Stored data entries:
-*-

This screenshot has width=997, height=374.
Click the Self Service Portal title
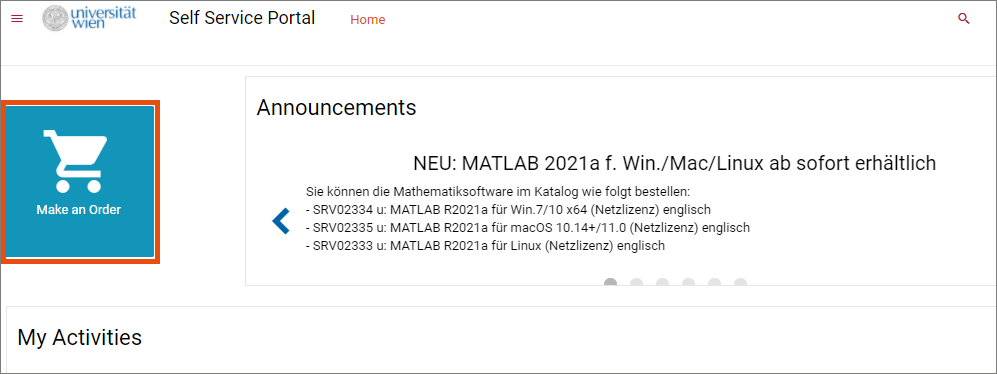242,18
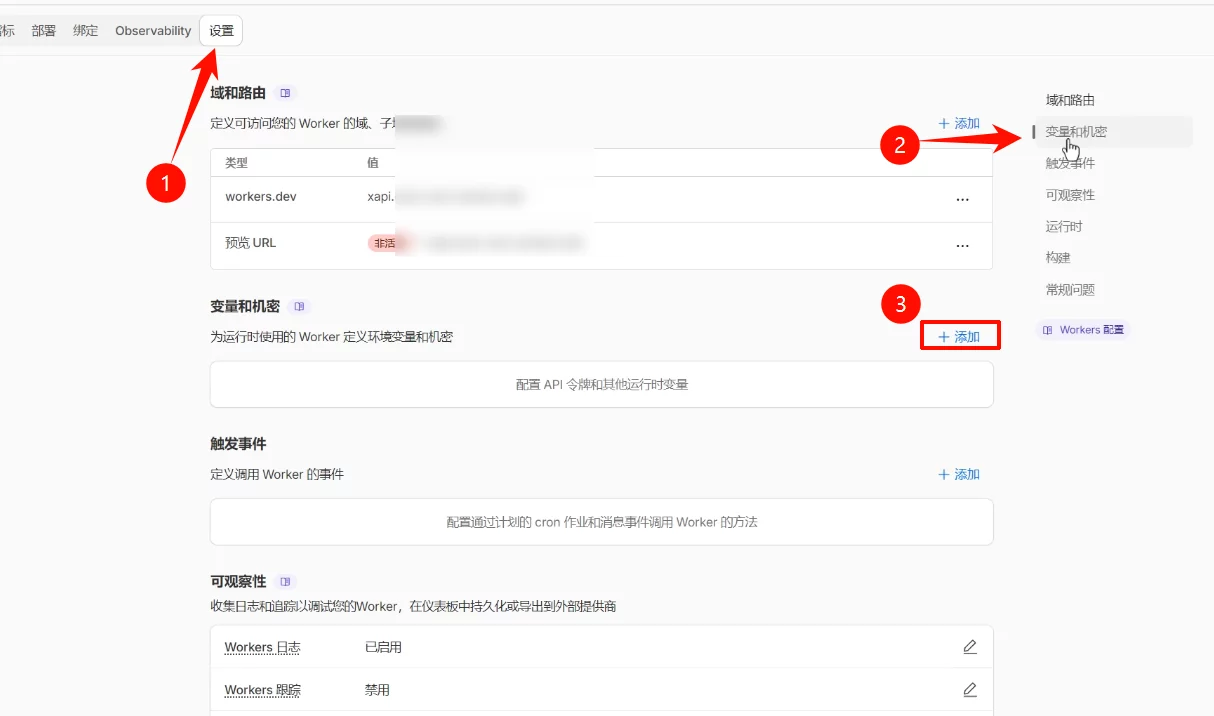Click the docs icon beside 域和路由 heading
Image resolution: width=1214 pixels, height=716 pixels.
(x=285, y=93)
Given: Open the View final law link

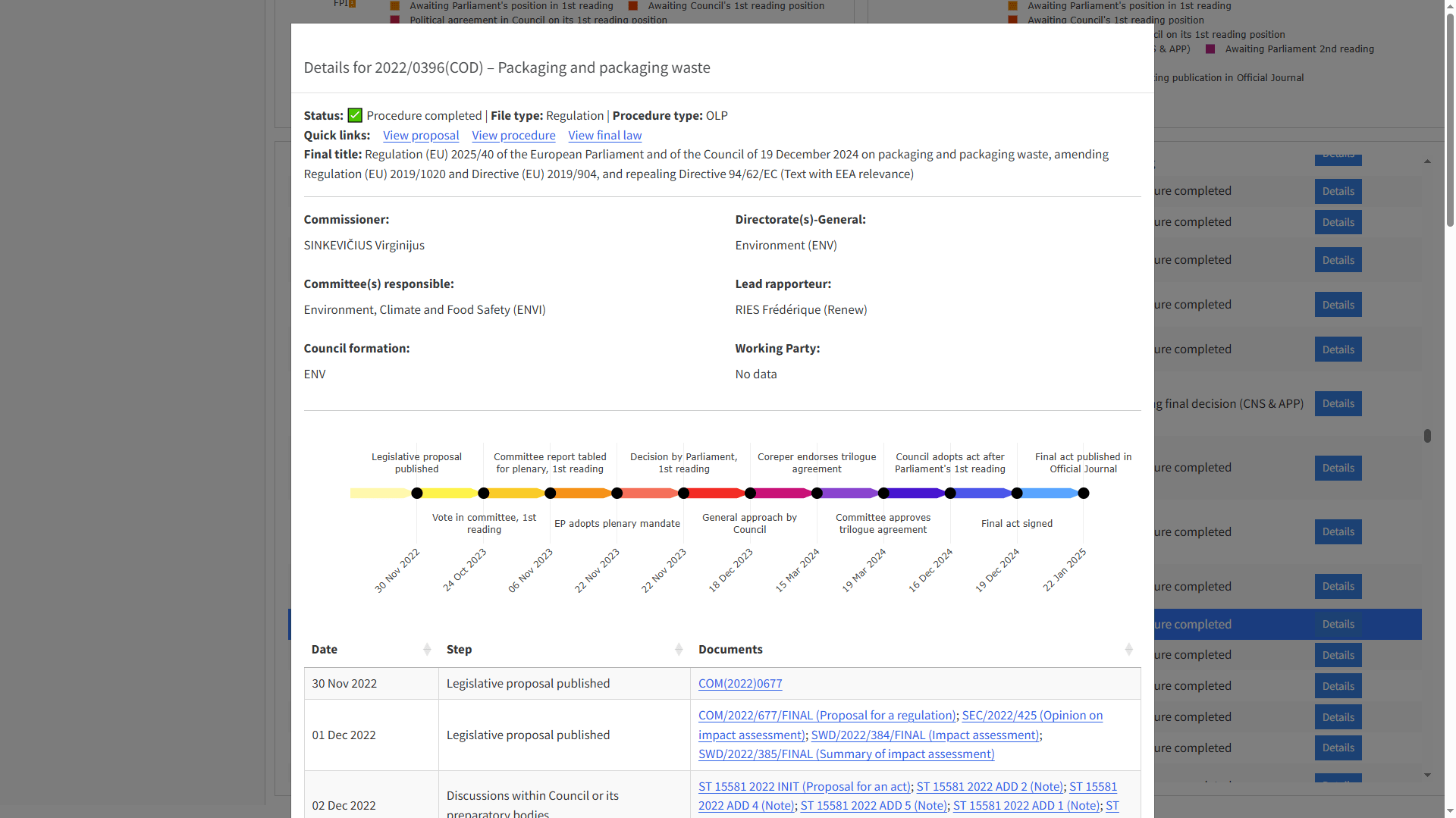Looking at the screenshot, I should point(604,135).
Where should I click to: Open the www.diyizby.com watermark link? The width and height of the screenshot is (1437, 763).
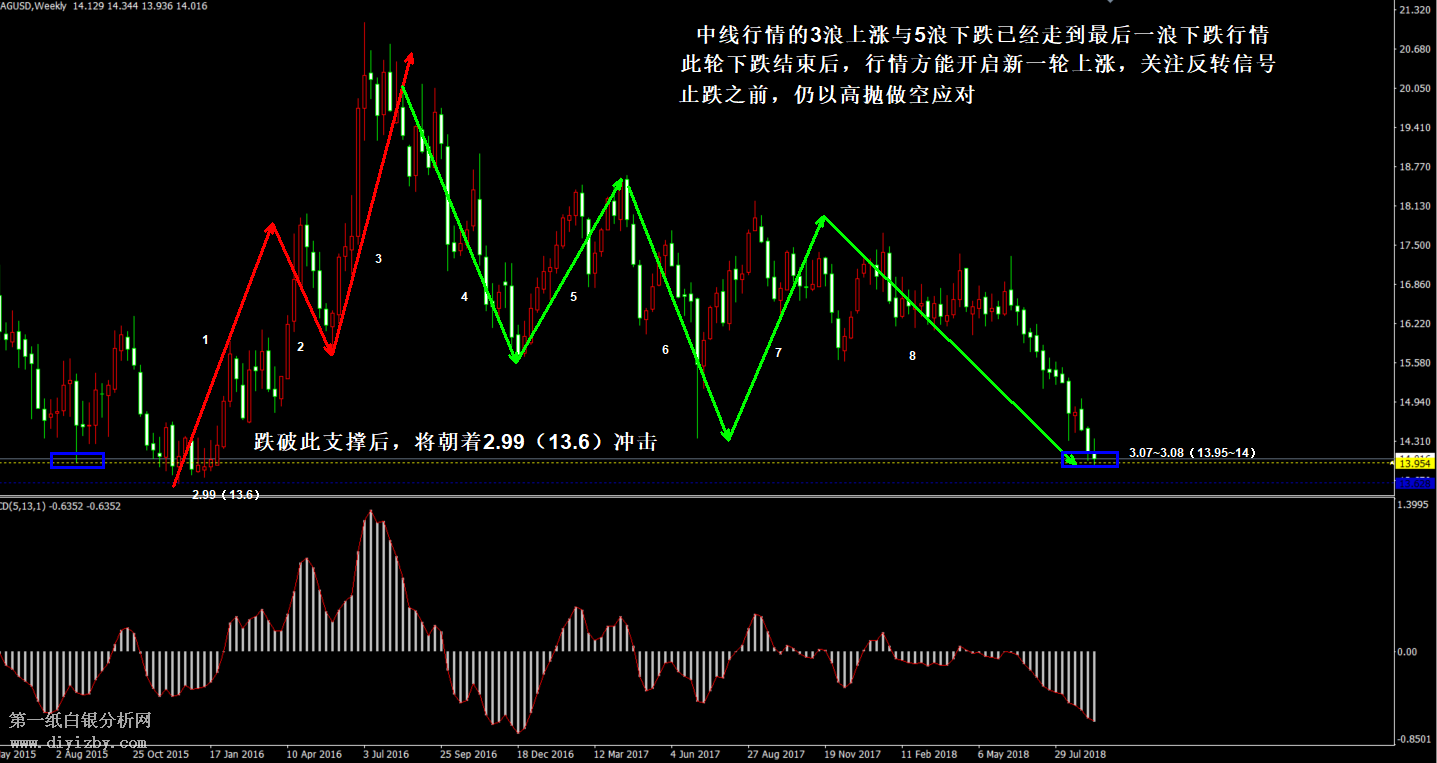(x=78, y=743)
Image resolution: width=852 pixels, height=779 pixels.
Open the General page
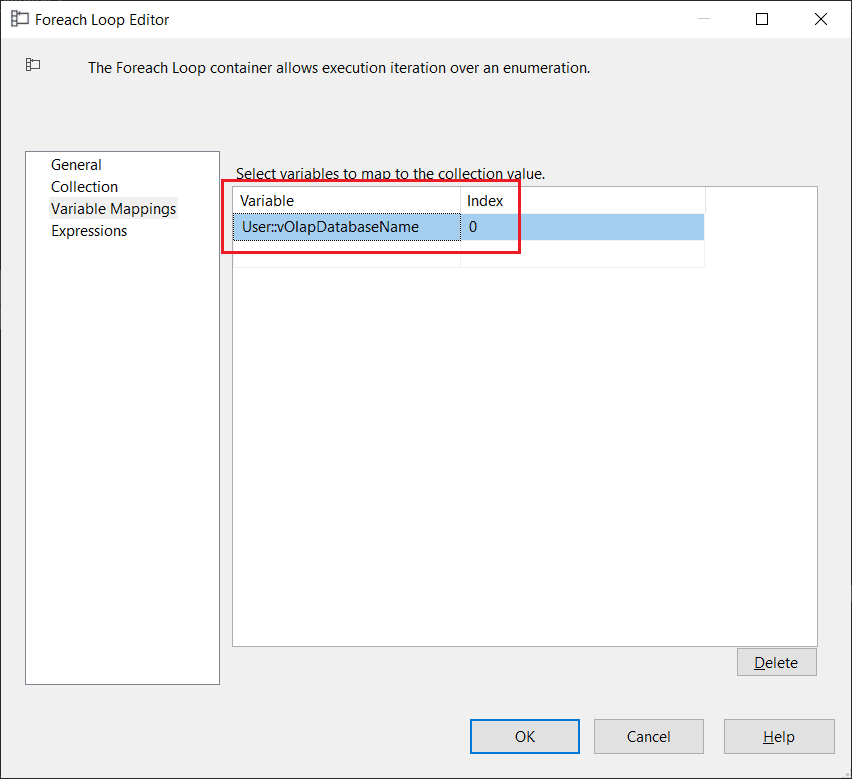point(76,165)
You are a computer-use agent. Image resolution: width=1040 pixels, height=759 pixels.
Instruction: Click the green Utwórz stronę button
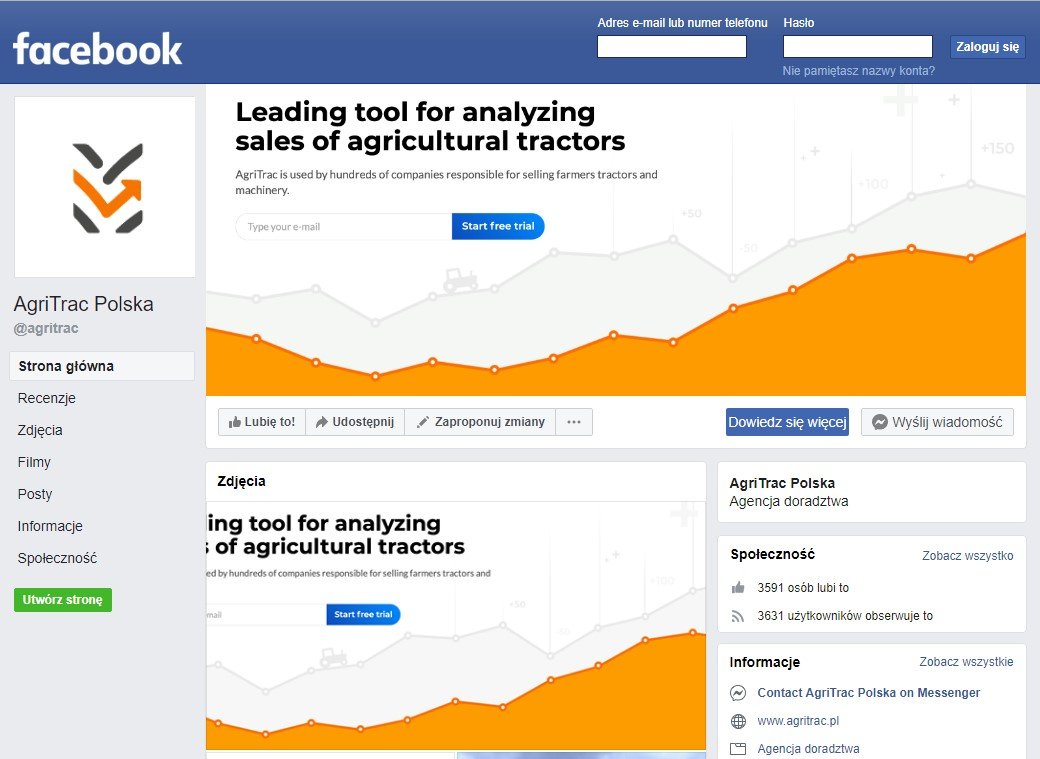tap(63, 600)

-*-

WHAT TO PRODUCE:
The range to transcribe runs from the line holding "Where should I" through the final line of the data above; copy it exactly and exclude the pictures.

ANSWER AREA:
Where should I click to: Open the www.diyizby.com watermark link? The width and height of the screenshot is (1437, 763).
(x=78, y=743)
Image resolution: width=852 pixels, height=779 pixels.
Open the General page
point(76,165)
You are a computer-use agent. Image resolution: width=1040 pixels, height=759 pixels.
Instruction: Click the green Utwórz stronę button
tap(63, 600)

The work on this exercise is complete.